6. Technical & formatting conventions (original c2)
From Ward's etymology correspondence and c2 pages:
- Double conventions as formatting clues:
- double carriage-return → new paragraph
- double single-quote → italic
- double capitalized-word (CamelCase) → hyperlink
- Flat page namespace — precise noun-phrase titles.
- Minimal markup — "mundane" rules; overt correspondence between input and rendered output.
- Optional attribution —
UserName(2000+) to attach edits to a name instead of IP; signing in ThreadMode remained common. - Deletion — supported but culturally discouraged vs refactoring
(
RefactorDontDelete).
7. Use-case patterns worth naming (synthesis)
Grouping c2-documented uses into reusable patterns:
| ID | Use-case pattern | c2 evidence |
|---|---|---|
| UC-C2-01 | Quick idea capture | Wiki = quick web; incremental linking to unwritten pages |
| UC-C2-02 | Collaborative glossary | Flat namespace of precise terms; WikiWords as vocabulary |
| UC-C2-03 | Discussion → consensus doc | ThreadMode → DocumentMode refactoring |
| UC-C2-04 | Pattern mining | Thread → PatternMode distillation |
| UC-C2-05 | Community guest book | RecentVisitors, people pages |
| UC-C2-06 | Change radar | RecentChanges / QuickChanges monitoring |
| UC-C2-07 | Self-curating knowledge base | Open editing + convergent deduplication |
| UC-C2-08 | Sandbox learning | WikiWikiSandbox for safe first edits |
| UC-C2-09 | Serendipitous browse | RandomPages, VisualTour, LikePages |
| UC-C2-10 | Practitioner field notes | InformalHistoryOfProgrammingIdeas, not encyclopedia |
| UC-C2-11 | Team memory for methods | XP, TDD, patterns, tools discourse |
| UC-C2-12 | Soft creation of missing topics | Red-link ? pages created on first write |
8. Boundaries for shard-wiki (light notes, not federation)

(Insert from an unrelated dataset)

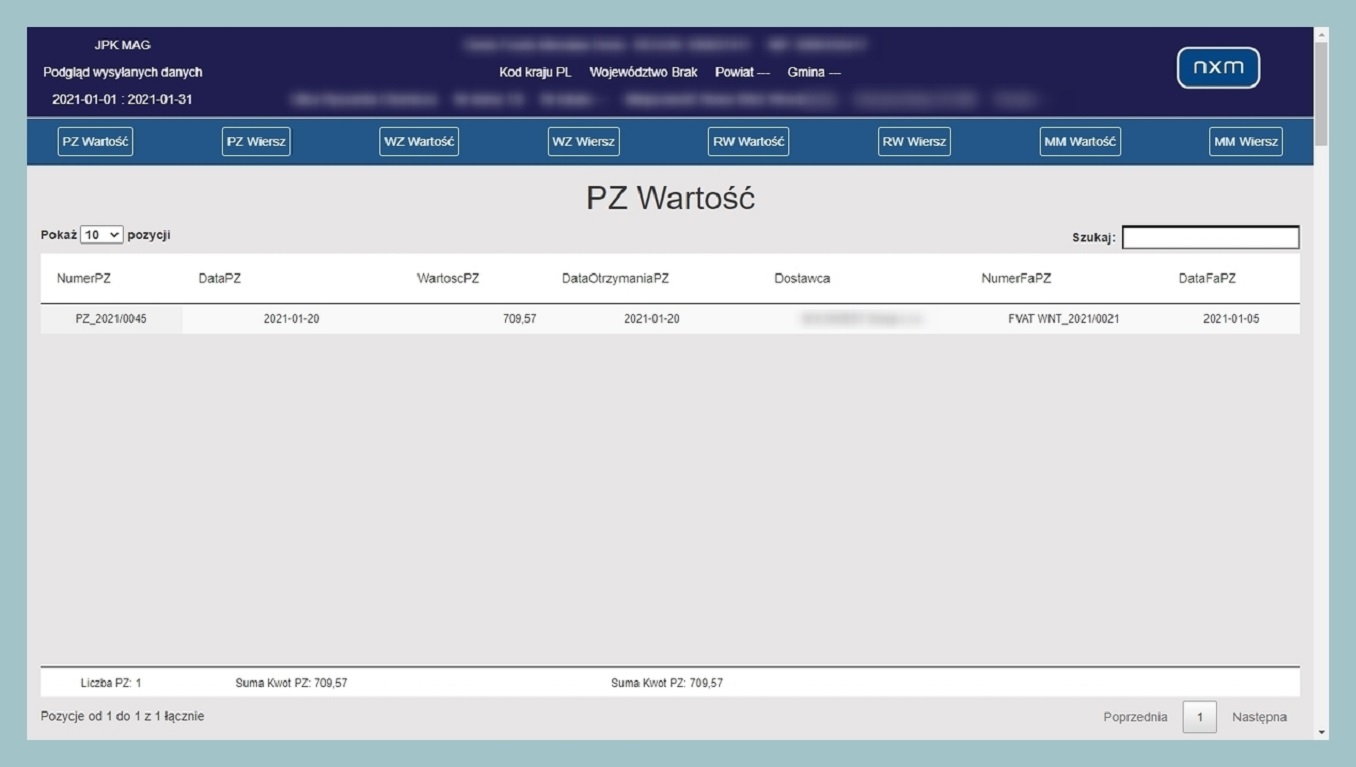Click the nxm logo icon

[x=1218, y=68]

Items from c2 origins that align with existing INTENT.md themes without
entering federation design:
- Open editing + recoverable history — c2 trusted the community; shard-wiki INTENT makes Git history the safety net (stronger than c2's soft norms).

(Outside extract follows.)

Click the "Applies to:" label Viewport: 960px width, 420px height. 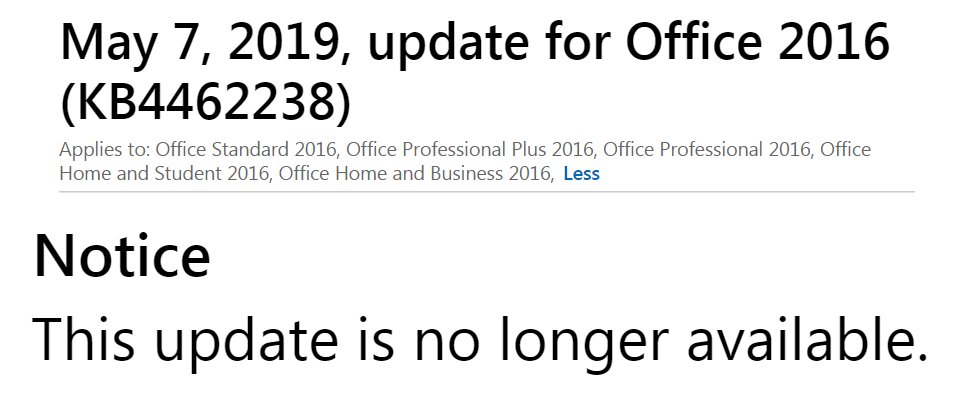tap(104, 150)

- WorkInProgress — matches overlay/provenance/freshness thinking.
- Mechanism over policy — c2 used social conventions (DocumentMode, GoodStyle) rather than hard gates; shard-wiki keeps policy configurable.

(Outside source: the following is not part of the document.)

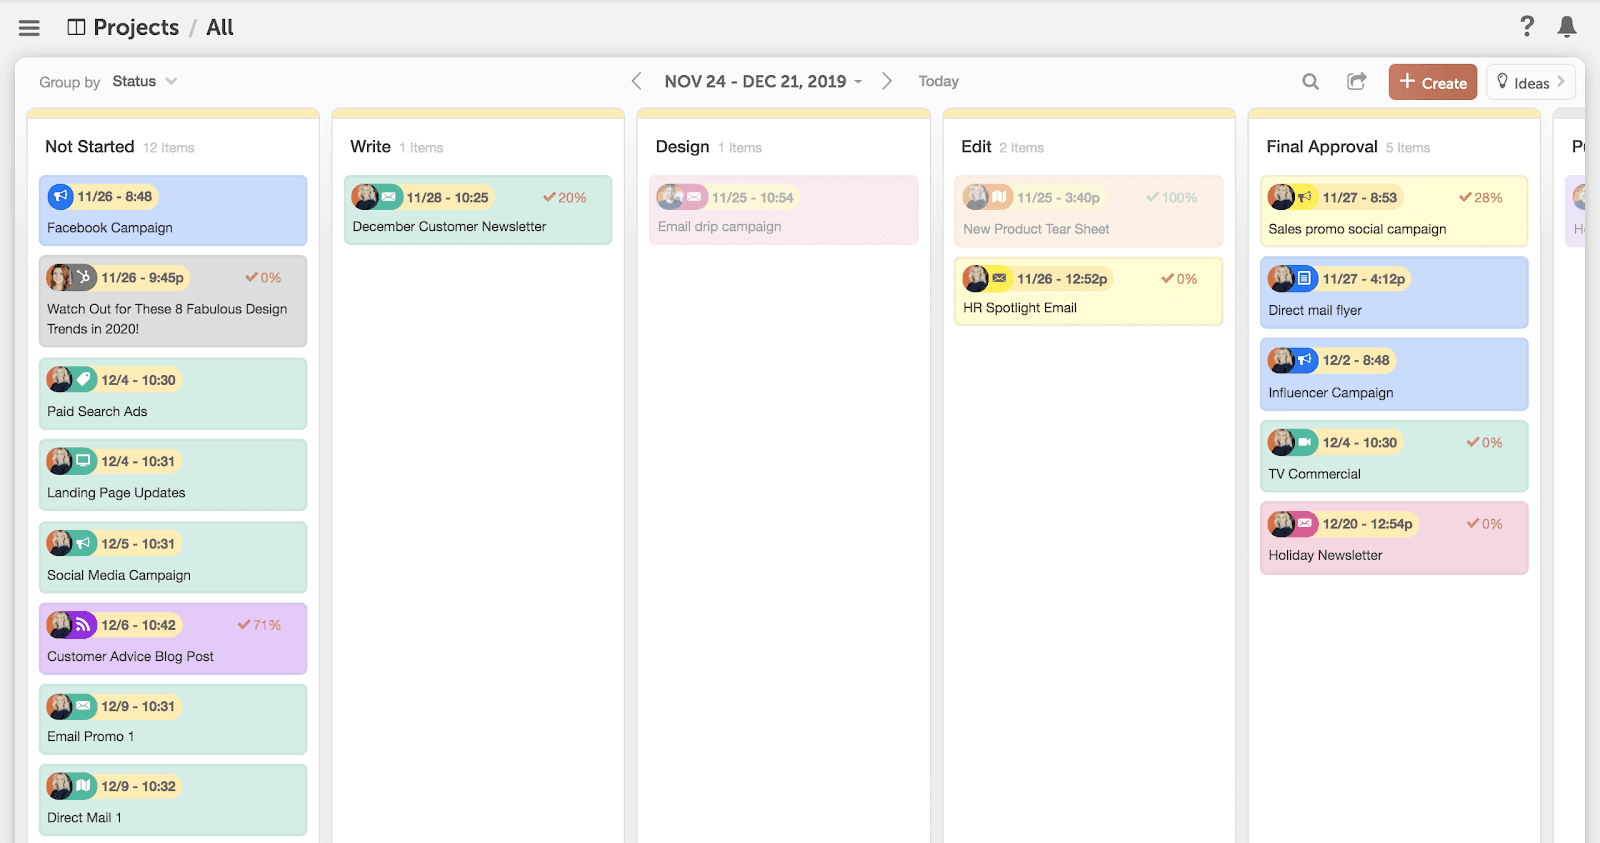This screenshot has height=843, width=1600.
Task: Click the share export icon
Action: pyautogui.click(x=1357, y=82)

- Not an encyclopedia — c2's
WikiIsNotWikipediaparallels shard-wiki not owning universal ontology. - Derived views — BackLinks, RecentChanges, AllPages, SiteMap, Search were first-class on c2; already flagged in yawex research as union-view candidates.
- Flat namespace + CamelCase links — original c2 model; shard-wiki is Markdown-first (wikilink extension question remains open).
Deferred: Federated Wiki, sister sites, multi-wiki configuration — separate research track.
9. Sources
| Source | URL / location |
|---|---|
| Ward — WikiHistory | https://wiki.c2.com/?WikiHistory (archive 2002) |
| Ward — WikiDesignPrinciples | https://wiki.c2.com/?WikiDesignPrinciples (archive 2002) |
| Ward — etymology correspondence | https://c2.com/doc/etymology.html |
| WelcomeVisitors | https://wiki.c2.com/?WelcomeVisitors (archive 2002) |
| DocumentMode | https://wiki.c2.com/?DocumentMode (archive 2002) |
| ThreadMode | https://wiki.c2.com/?ThreadMode (archive 2002) |
| GoodStyle | https://wiki.c2.com/?GoodStyle (archive 2002) |
| WhyWikiWorks | https://wiki.c2.com/?WhyWikiWorks (archive 2002) |
| RecentChanges | https://wiki.c2.com/?RecentChanges (archive 2002) |
| Wikipedia — WikiWikiWeb | https://en.wikipedia.org/wiki/WikiWikiWeb |
| Wikipedia — Portland Pattern Repository | https://en.wikipedia.org/wiki/Portland_Pattern_Repository |
| Observer summary — T.J. Maher (2016) | https://www.tjmaher.com/2016/06/time-capsule-ward-cunninghams-wiki-wiki.html |
10. Open questions (for later spec work)
- Which c2 social conventions (DocumentMode, GoodStyle, WikiMaster
refactoring) belong in shard-wiki core vs reference UI vs
wiki/content? - How much of the flat CamelCase namespace survives in a Markdown-first, path-oriented federation model?
- Which derived views from c2 are MVP for an orchestrator vs adapter-provided?
- Does shard-wiki want an explicit WorkInProgress / WikiIsNotWikipedia
stance in
spec/ProductRequirementsDocument.md? - How does c2's open-by-default community norm relate to shard-wiki's L0 mode — coincidence of values or intentional lineage?